The ny_noaa dataset is quite large, 2595176 observations with 10 variables. A little breakdown of each variable: - There are 747 unique different id's in this dataset. - Dates range for a 30 year span from January 1st, 1981 to December 31st, 2010.

kable(t(apply(ny_noaa[,3:7], 2, summary)))
Min. 1st Qu. Median Mean 3rd Qu. Max. NA's
prcp 0.0 0.0 0.0 2.9823236 2.3 2286.0 145838
snow -1.3 0.0 0.0 0.4987025 0.0 1016.0 381221
snwd 0.0 0.0 0.0 3.7312281 0.0 919.5 591786
tmax -38.9 5.0 15.0 13.9798384 23.3 60.0 1134358
tmin -59.4 -3.9 3.3 3.0285374 11.1 60.0 1134420

It seems NAs are quite an issue across most of the numerical variables but especially so in the temperature columns, where almost half of the values are NA's.

ny_noaa %>%
  group_by(snow) %>%
  count(snow)
## # A tibble: 282 x 2
## # Groups:   snow [282]
##     snow       n
##    <dbl>   <int>
##  1  -1.3       1
##  2   0   2008508
##  3   0.3    8790
##  4   0.5    9748
##  5   0.8    9962
##  6   1      5106
##  7   1.3   23095
##  8   1.5    3672
##  9   1.8    3226
## 10   2      4797
## # ... with 272 more rows

The most observed snowfall value is 0 which is unsurprising, considering it does not snow for most of the year.

Make a two-panel plot showing the average temperature in January and in July in each station across years. Is there any observable / interpretable structure? Any outliers?

ny_noaa %>%
  filter(month %in% c(1,7)) %>%
  group_by(year, month, id) %>%
  summarize(mean_max_temp = mean(tmax)) %>%
  ggplot(., aes(x = year, y = mean_max_temp, color = id)) + 
  geom_line() +
  theme(legend.position="none") +
  facet_grid(~month)
## Warning: Removed 6007 rows containing missing values (geom_path).

I would not say there is any sort of particular interpretable structure beyond the fact that you can see that temperature varies within stations on a per year basis and that on average the weather stays within a ~20 degrees Celsius window throughout the years for borth January and July as a whole.

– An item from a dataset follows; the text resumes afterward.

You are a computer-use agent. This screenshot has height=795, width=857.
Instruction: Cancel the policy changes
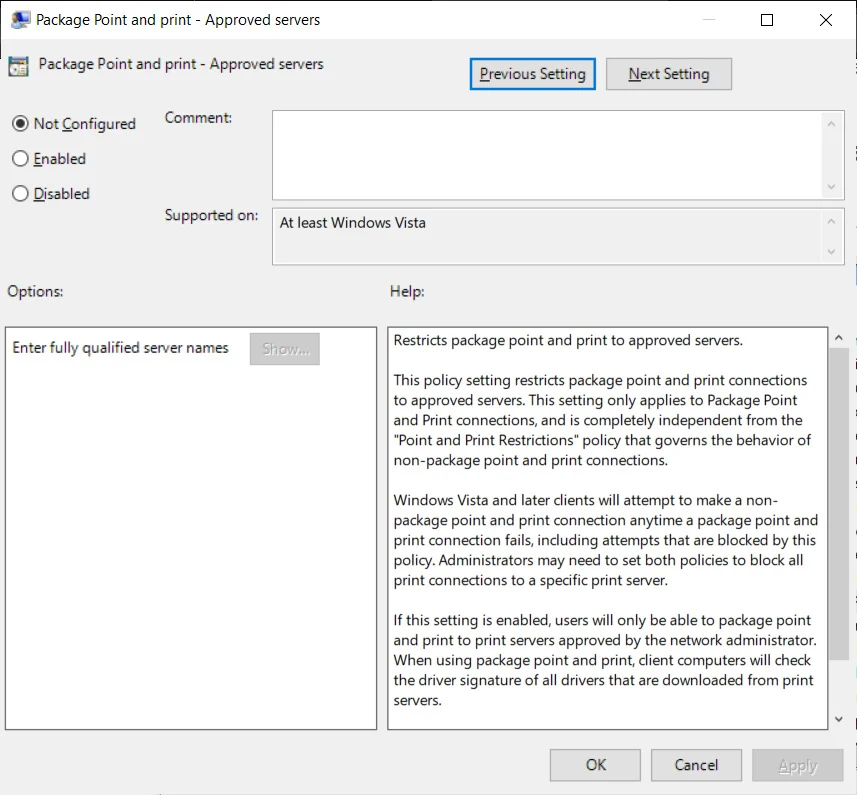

There does seem to be one outlier though from one stayion in the late 80s in July that dipped much lower than usual.

Make a two-panel plot showing (i) tmax vs tmin for the full dataset (note that a scatterplot may not be the best option); and (ii) make a plot showing the distribution of snowfall values greater than 0 and less than 100 separately by year.

funky_temps <- ny_noaa[which(ny_noaa$tmin > ny_noaa$tmax),]

temp_plot <- ggplot(ny_noaa, aes(x = tmin, y = tmax)) + 
  geom_hex() +
  xlim(-60, 60) +
  ylim(-60, 60)
  geom_abline(intercept = 0, slope = 1, color = "red") 
## mapping: intercept = ~intercept, slope = ~slope 
## geom_abline: na.rm = FALSE
## stat_identity: na.rm = FALSE
## position_identity
snow_plot <- ny_noaa %>%
  filter(snow > 0 & snow < 100) %>%
  mutate(year = as.factor(year)) %>%
  ggplot(., aes(x = year, y = snow)) +
  geom_boxplot() + 
  coord_flip()

ggarrange(temp_plot, snow_plot, ncol = 2, nrow = 1)
## Warning: Removed 1136276 rows containing non-finite values (stat_binhex).

## Warning: Removed 5 rows containing missing values (geom_hex).

For the first panel, the tmax vs tmin plot, there were over a million values to be plotted so it was better to use a density-based plot. It is interesting to see that there are a decent amount of values where tmin seems to be great than tmax (anything right of the y = x line). This does not make much sense, in fact there are 1183 observations where this is seen. For the sefcond panel, we see that there is a lot of outliers in in all years but in general the IQR (along with the median) stays pretty consistent throughout the years.